The scaling dimensions 
are given by
\be
[t_j]={N_f \over 2}-j, \hskip20mm j=0,1,\cdots,n.
\ee
These fields have half-integral dimensions. If one restricts oneself to
relevant fields, there exist only two $[t_n]=1/2,
[t_{n-1}]=3/2$.

There also exist Casimir
operators associated with the $SU(N_f)$ symmetry and the operators carry
integral dimensions 
\be
[C_j]=j
\ee
as in the class 1 case.

The special feature of the class 2 theories is that these superconformal 
points do not depend on $N_c$ so far as $2N_c>N_f$. 
In fact the dimensions of the relevant operator $1/2,3/2$
are exactly the same
as in the case of $N_c=2$ (see Table \ref{a}). 
Thus they represent a universality class
of $N=2$ SCFTs with the global $SU(N_f=\mbox{odd})$ symmetry. We denote this
universality class as $M_{2n+1}^{2n+1}$.

As in class 1 theories class 2 
conformal points extend to the semi-classical regions of the moduli 
space, 
i.e. all the adjusted parameters grow as $m$ increases.
(The case $N_f=2N_c-1$
is an exception. In this case the value of $m$ is fixed to be in the 
strong coupling region $m^* \approx \La$). The same argument as in the
class 1 theories applies and we have effectively an $SU(\ell)$ 
gauge theory interacting with $N_f$ matter multiplets. In the present case, 
however, $2\ell>N_f$ and the system is in the asymptotically free regime. 
Thus the class 2 theories are non-trivial and are interacting 
superconformal models.


\bigskip

\underline{Class 3}

\bigskip

Let us now go to class 3 theories of even flavors $N_f=2n$. 
These theories are obtained by further adjusting the  
parameters of class 1 theories 
so that 
a power $(x+m)^n$ is extracted from $C(x)$. $C(x)$ is written as 
$C(x)=(x+m)^nC_n(x)$ with
an $(N_c-n)$-th order polynomial $C_n(x)$ and the curve becomes 
\be
y^2=(x+m)^{2n}(C_n(x)^2-\La^{2N_c-N_f}).
\ee
Without further tuning parameters the curve has the
behavior $y^2 \approx (x+m)^{2n}$.

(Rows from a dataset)
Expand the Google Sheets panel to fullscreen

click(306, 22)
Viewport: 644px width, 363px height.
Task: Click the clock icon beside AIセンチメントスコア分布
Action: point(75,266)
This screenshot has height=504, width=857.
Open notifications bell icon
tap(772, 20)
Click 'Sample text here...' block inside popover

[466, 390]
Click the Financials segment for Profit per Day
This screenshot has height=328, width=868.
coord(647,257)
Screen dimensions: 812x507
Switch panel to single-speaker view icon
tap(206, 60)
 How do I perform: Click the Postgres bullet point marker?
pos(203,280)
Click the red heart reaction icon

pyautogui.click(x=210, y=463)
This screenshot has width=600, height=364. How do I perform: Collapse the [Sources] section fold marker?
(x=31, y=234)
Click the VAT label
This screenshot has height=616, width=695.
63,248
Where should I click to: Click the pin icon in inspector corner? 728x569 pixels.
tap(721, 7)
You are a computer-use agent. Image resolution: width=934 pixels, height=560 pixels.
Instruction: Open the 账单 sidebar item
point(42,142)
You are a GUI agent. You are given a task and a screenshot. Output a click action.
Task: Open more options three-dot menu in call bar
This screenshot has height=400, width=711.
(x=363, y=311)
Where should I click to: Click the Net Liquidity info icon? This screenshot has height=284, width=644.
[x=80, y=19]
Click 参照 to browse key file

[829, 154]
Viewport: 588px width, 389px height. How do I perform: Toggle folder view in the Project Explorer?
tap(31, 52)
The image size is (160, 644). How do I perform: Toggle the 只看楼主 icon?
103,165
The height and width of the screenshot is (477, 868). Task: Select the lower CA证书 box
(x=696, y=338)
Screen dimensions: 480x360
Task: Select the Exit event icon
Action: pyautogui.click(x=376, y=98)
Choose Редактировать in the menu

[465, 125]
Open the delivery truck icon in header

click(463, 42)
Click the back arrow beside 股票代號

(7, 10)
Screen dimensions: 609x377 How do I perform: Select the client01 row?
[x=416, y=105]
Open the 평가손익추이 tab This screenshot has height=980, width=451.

▶ **Requirements**
1. Duplicate the portion of the excerpt on class 2 and class 3 theories starting at "As in class" and ending at "as $m$ increases.".
2. According to the excerpt on class 2 and class 3 theories, what number of flavors do class 3 theories have?
The rows are not required for any of this work.

▶ **The solutions**
1.
As in class 1 theories class 2 
conformal points extend to the semi-classical regions of the moduli 
space, 
i.e. all the adjusted parameters grow as $m$ increases.

2. They have an even number of flavors, $N_f=2n$.